When the company raised its $5 million Series A last year, CEO Guy Tytunovich contrasted Cheq’s approach with what he called “first generation solutions for ad verification” — rather than identifying fraud and other issues after an ad has already run, he said Cheq is more proactive and can block ads from being served in real time.
I caught up with Tytunovich yesterday, and he told me that this approach remains one of Cheq’s strengths.
At the same time, he also acknowledged that “refunds, rebates and make goods” are allowing advertisers to achieve a kind of retroactive prevention. So he’s increasingly focused on Cheq’s accuracy.
Tytunovich suggested that rather than simply relying on keywords (an approach that might suggest that a relatively innocuous article like “LeBron James killed it last night” isn’t an appropriate place to serve an ad), Cheq is examining 1,200 different factors, “looking for anomalies or looking where the fraudster did some sloppy work.”
He added, “We investigate every single impression in JavaScript. We are extremely deterministic, to not cause this damage of false positives and false negatives.”
And Tytunovich said that despite the number of companies tackling the issue, fraud is still growing — he pointed to a recent report from Cheq estimating that fraud will cost advertisers $23 billion this year.
“You need to be smarter every day,” he said. “We’re definitely seeing in ad fraud, not just different types of sophisticated fraud — as the time goes by we see more and more of that organized crime type of ad fraud.
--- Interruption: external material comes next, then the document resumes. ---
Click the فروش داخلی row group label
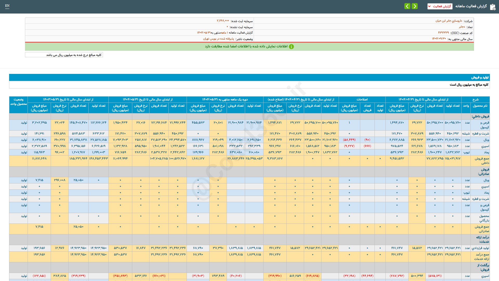Screen dimensions: 499x281 pos(480,116)
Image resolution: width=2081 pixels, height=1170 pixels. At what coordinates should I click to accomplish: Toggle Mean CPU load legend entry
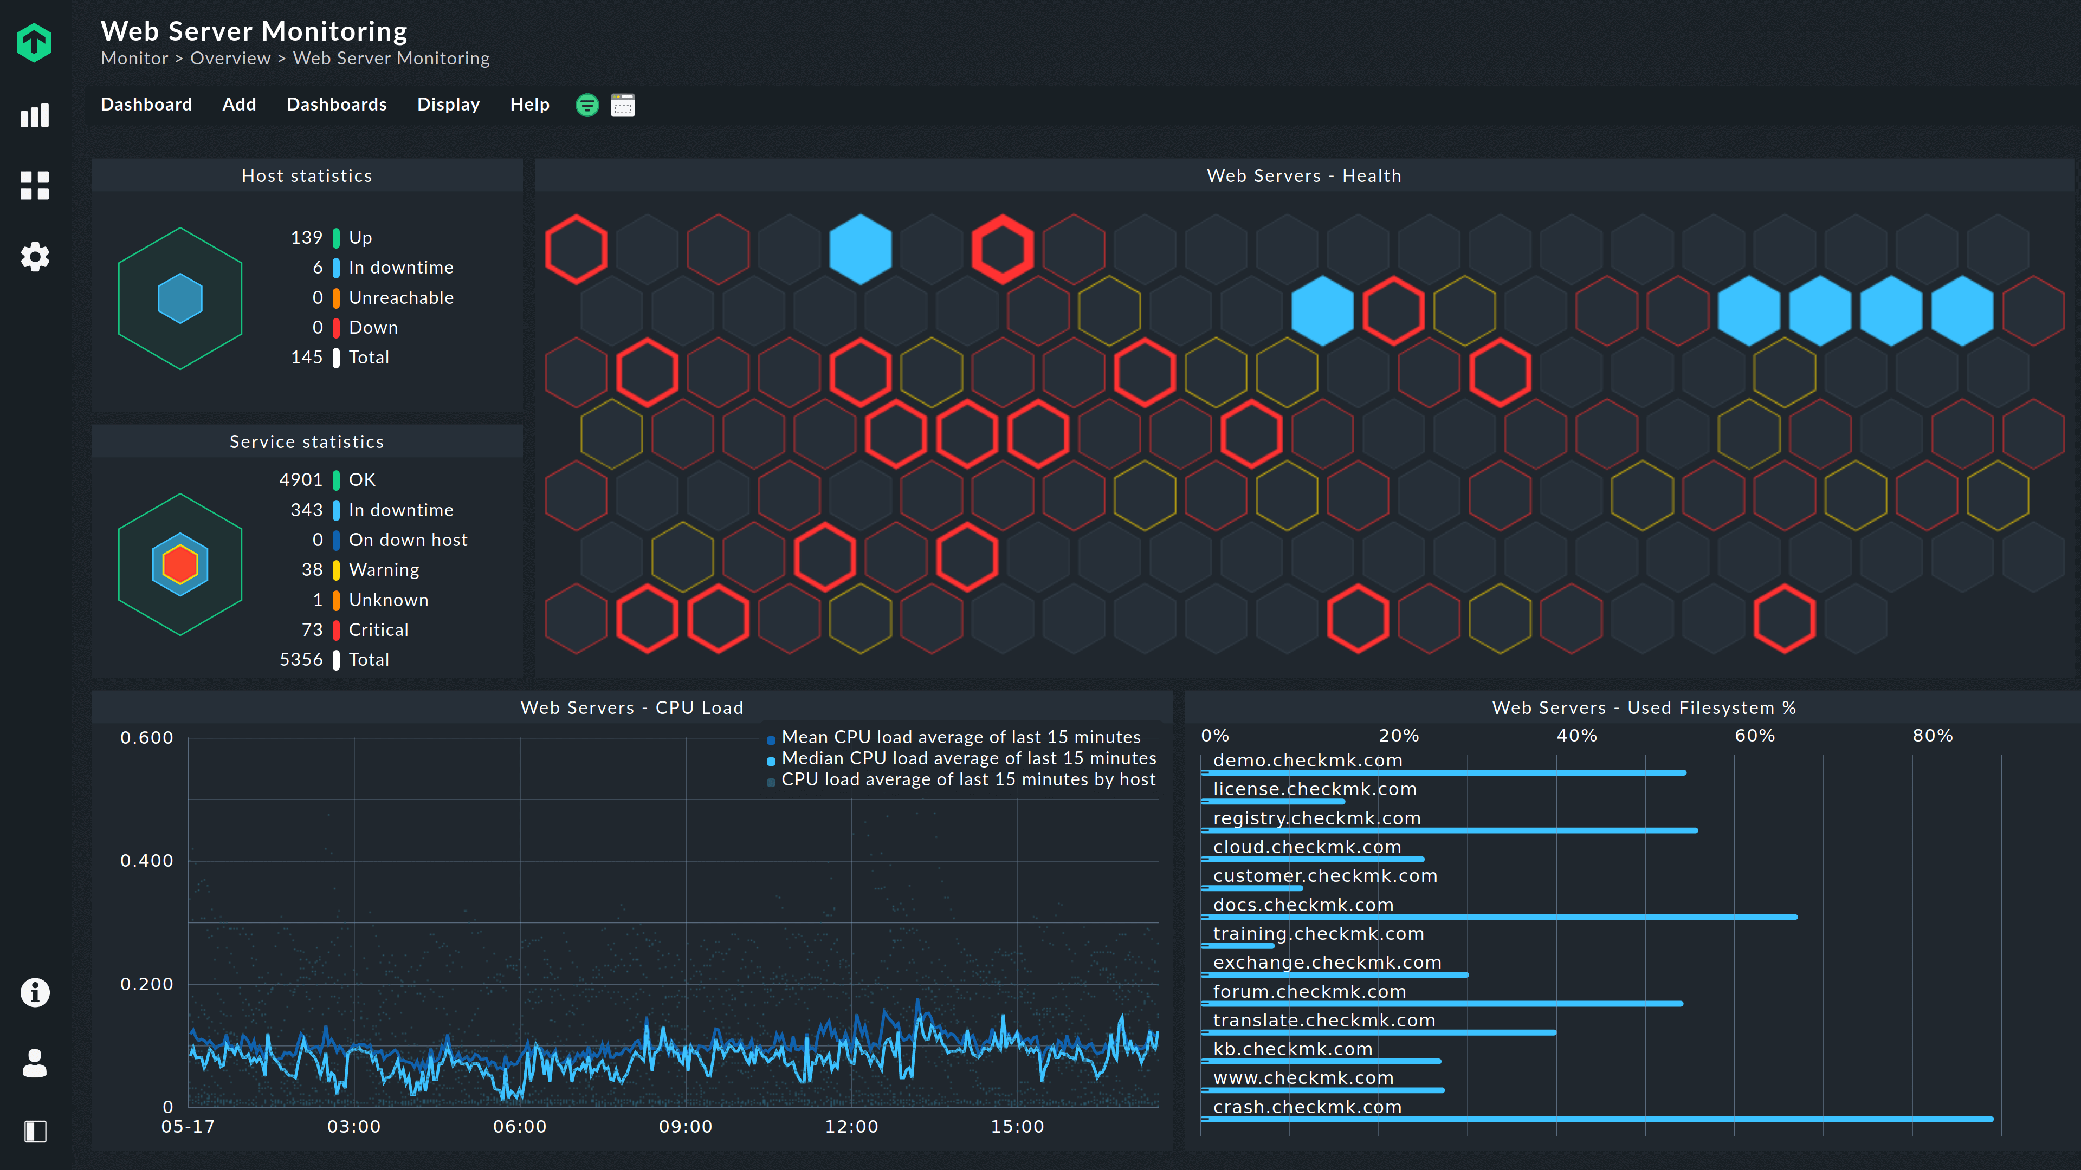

Which is fascinating on the one hand, but also it’s kind of frightening if you really think about it.”
The new funding was led by Battery Ventures (which also led the Series A) and MizMaa Ventures. The latter is an Israeli firm that Tytunovich said already “helped tremendously” with things like introductions, even before making an investment.
Cheq is also moving into new areas like connected TV and console gaming.
Ultimately, Tytunovich said he wants the company to become the “immune system of the internet” — which doesn’t just mean detecting ad fraud, but also becoming “a solution to everything that sucks about digital advertising specifically, things like fake news and how advertising relates to that.”